Koi Herpesvirus (KHV): Its potential as a biological control agent for carp in Australia
McColl, K.A., Sunarto, A., Williams, L.M., Brown, P., Gilligan, D., Bell, K., East, I. and Crane, M., 2011. Koi Herpesvirus (KHV): Its potential as a biological control agent for carp in Australia. Presentation given at the 15th Australasian Vertebrate Pest Conference, 20–23 June, Sydney, NSW, Australia.
Evaluation of the feasibility of using Koi Herpesvirus (KHV), also known as Cyprinid Herpesvirus 3 (CyHV-3), as a biological control agent for carp in Australia is currently being undertaken at the high level bio-secure facility located at the Australian Animal Health Laboratory, CSIRO Livestock Industries, Geelong (McColl et al 2007). The project aims to demonstrate that the lineage of common carp present in Australian waters is susceptible to infection and disease when exposed to KHV. Ideally, use of KHV as a biological control agent should induce high mortality in carp under Australian conditions while other species of aquatic animals remain refractive to infection and/or disease.

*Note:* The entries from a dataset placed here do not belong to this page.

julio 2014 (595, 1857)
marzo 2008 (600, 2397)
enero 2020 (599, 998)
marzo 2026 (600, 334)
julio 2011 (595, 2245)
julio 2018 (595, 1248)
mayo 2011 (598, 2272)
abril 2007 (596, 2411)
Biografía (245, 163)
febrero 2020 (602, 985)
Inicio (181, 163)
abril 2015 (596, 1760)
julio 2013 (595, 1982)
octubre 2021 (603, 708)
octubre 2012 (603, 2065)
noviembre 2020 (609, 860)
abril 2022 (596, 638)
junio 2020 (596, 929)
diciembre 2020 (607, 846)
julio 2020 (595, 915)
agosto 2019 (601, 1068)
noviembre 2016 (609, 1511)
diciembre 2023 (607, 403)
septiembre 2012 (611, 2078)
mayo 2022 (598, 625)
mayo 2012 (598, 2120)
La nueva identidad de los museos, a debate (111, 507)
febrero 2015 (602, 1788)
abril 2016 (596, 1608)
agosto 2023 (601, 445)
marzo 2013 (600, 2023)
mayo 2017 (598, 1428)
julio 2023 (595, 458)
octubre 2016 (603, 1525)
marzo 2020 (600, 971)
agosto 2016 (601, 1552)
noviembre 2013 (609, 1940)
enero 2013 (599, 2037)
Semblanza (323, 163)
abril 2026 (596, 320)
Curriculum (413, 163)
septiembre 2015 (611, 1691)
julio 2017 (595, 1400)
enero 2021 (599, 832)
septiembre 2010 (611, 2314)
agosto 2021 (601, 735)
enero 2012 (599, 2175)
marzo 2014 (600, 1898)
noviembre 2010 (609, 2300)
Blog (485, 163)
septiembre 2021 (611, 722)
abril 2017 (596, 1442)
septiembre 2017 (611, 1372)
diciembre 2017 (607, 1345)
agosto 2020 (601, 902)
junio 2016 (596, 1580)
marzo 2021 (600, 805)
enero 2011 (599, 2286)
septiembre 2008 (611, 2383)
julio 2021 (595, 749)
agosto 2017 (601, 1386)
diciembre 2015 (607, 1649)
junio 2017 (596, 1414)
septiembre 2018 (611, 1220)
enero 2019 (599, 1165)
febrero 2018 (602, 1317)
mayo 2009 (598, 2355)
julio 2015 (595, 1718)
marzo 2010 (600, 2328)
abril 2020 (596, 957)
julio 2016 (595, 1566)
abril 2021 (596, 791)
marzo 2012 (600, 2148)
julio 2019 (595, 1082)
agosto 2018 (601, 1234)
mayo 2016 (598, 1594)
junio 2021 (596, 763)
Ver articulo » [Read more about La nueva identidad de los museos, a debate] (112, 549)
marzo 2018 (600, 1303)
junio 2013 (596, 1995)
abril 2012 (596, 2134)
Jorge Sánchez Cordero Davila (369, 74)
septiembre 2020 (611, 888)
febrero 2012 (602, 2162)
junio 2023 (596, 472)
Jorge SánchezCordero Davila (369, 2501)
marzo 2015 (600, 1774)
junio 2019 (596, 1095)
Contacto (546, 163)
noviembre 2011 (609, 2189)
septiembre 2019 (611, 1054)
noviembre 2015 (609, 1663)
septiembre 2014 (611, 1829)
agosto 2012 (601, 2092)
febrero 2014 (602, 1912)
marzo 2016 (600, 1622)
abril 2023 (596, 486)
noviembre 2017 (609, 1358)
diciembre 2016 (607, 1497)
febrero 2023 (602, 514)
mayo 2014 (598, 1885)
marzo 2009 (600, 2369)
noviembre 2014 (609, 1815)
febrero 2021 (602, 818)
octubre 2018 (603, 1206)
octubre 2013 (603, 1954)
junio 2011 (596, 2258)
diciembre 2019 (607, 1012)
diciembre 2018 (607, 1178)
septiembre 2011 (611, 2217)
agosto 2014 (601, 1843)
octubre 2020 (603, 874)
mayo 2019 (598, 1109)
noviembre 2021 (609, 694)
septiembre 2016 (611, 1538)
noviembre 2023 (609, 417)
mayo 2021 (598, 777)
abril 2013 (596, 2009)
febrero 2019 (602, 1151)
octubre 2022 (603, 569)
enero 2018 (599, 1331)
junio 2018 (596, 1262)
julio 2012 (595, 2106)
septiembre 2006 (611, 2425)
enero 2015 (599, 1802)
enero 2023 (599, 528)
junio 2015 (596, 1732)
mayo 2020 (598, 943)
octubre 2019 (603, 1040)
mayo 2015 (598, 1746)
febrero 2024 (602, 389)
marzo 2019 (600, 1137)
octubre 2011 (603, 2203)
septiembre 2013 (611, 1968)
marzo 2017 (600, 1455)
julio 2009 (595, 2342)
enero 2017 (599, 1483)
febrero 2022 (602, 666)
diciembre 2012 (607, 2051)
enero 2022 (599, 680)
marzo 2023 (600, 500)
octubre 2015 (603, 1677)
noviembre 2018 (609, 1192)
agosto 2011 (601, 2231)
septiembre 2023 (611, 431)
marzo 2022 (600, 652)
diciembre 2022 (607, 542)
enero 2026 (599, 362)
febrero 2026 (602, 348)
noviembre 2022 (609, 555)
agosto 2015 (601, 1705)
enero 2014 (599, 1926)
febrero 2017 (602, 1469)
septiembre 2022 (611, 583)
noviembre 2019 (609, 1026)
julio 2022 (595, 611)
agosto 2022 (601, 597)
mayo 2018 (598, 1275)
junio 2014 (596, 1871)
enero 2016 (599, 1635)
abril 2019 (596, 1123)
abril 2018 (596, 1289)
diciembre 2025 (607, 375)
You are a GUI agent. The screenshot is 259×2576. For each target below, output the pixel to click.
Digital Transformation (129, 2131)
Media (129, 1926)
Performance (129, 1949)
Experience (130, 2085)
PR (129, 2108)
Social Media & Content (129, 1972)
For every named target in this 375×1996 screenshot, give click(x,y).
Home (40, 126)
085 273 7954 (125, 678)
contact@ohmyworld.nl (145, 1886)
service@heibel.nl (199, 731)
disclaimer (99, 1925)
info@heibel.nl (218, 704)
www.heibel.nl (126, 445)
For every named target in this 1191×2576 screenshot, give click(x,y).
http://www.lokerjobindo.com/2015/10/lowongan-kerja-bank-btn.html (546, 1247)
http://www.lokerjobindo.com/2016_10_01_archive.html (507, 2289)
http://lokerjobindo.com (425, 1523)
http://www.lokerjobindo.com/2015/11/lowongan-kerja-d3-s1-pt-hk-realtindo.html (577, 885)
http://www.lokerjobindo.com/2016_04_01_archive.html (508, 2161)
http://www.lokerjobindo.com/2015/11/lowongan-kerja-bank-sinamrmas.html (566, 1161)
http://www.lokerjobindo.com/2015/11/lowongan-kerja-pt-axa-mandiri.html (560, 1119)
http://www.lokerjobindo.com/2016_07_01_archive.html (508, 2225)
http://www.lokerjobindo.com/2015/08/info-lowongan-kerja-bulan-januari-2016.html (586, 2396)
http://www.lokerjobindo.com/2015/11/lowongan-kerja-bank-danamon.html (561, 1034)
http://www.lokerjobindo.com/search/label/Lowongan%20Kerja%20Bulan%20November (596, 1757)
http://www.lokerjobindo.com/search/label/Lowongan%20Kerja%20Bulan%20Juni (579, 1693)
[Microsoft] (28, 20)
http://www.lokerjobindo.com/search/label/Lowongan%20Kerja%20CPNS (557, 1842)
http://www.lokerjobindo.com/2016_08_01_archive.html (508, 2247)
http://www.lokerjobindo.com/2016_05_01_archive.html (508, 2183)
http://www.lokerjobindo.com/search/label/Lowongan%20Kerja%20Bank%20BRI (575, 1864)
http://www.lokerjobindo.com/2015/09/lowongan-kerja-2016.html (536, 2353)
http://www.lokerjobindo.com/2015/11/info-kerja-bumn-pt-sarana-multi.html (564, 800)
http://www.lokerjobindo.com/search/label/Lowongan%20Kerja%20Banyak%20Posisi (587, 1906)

As part of the project, a number of tools, qPCR specific for KHV, virus isolation in cell culture, immunoassays for detection and identification of KHV were established to facilitate this research. Thus it has been shown that carp sampled from Australian waters are highly susceptible to infection and disease, carp hybrids appear to be less susceptible and other species of finfish are refractory to infection. It is likely that demonstration of resistance to infection by a range of other key species of aquatic animals will be required before use of KHV as a control agent can be considered.
Recent progress on other aspects of the project, survey of carp for related viral infections, preliminary surveys to determine prevalence of carp hybrids in SE Australian waterways as well as plans for further research will be presented.
McColl KA, Sunarto A, Williams LM and Crane MSJ. 2007, Koi herpesvirus: dreaded pathogen or white knight? Aquaculture Health International Issue 9 May 2007 pp 4–6.